* [DIRECTIONS FOR THIS TASK]: Reproduce the data below word for word, keeping every line as it appears.
*** THE INPUT
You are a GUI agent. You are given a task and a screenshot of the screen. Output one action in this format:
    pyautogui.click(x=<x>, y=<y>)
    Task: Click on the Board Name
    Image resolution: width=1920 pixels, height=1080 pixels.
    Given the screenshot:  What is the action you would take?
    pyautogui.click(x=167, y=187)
******
* [FINAL RESULT]:
You are a GUI agent. You are given a task and a screenshot of the screen. Output one action in this format:
    pyautogui.click(x=<x>, y=<y>)
    Task: Click on the Board Name
    Image resolution: width=1920 pixels, height=1080 pixels.
    Given the screenshot:  What is the action you would take?
    pyautogui.click(x=167, y=187)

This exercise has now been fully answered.